*** DATA TO USE ***

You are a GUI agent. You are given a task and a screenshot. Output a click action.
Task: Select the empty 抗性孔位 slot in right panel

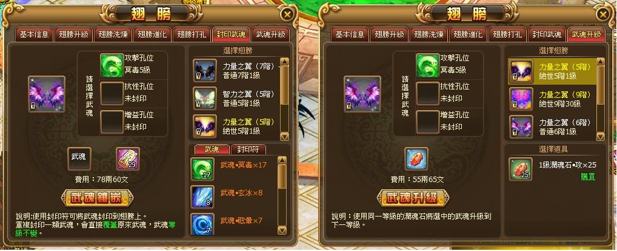(428, 94)

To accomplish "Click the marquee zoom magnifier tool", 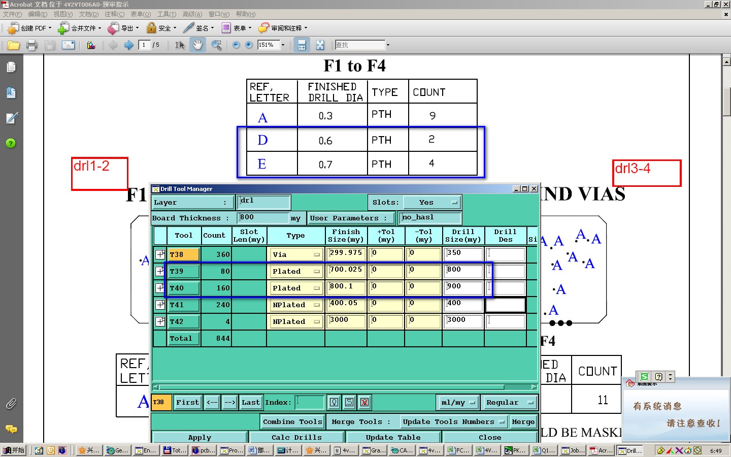I will click(x=216, y=45).
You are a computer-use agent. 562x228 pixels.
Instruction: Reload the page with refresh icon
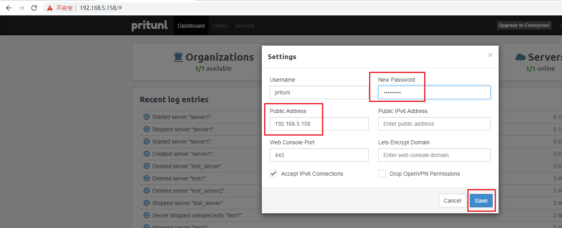(34, 8)
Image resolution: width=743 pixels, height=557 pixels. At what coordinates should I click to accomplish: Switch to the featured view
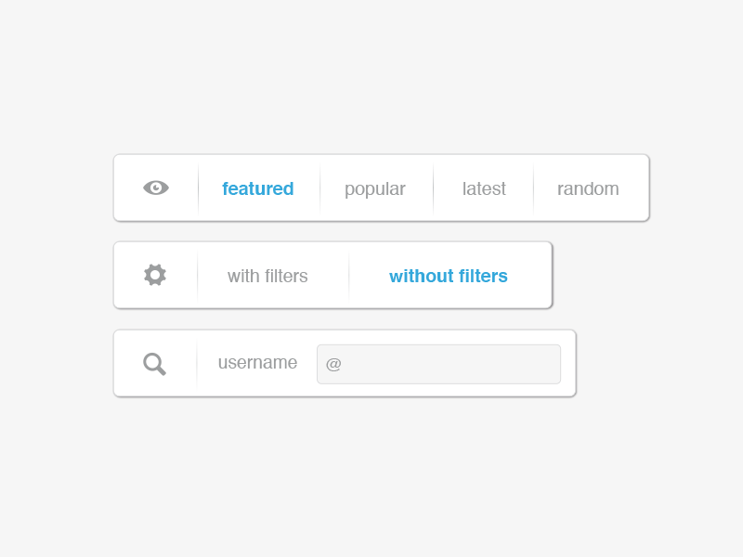click(x=258, y=188)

*** End of DATA TO USE ***

Exactly the lines from the one with "Instruction: Reload the" through the end of the records are to be repeated, both ends included, and pictures are to be omitted.

Instruction: Reload the page with refresh icon
(34, 8)
Image resolution: width=743 pixels, height=557 pixels. At what coordinates should I click to accomplish: Switch to the featured view
click(x=258, y=188)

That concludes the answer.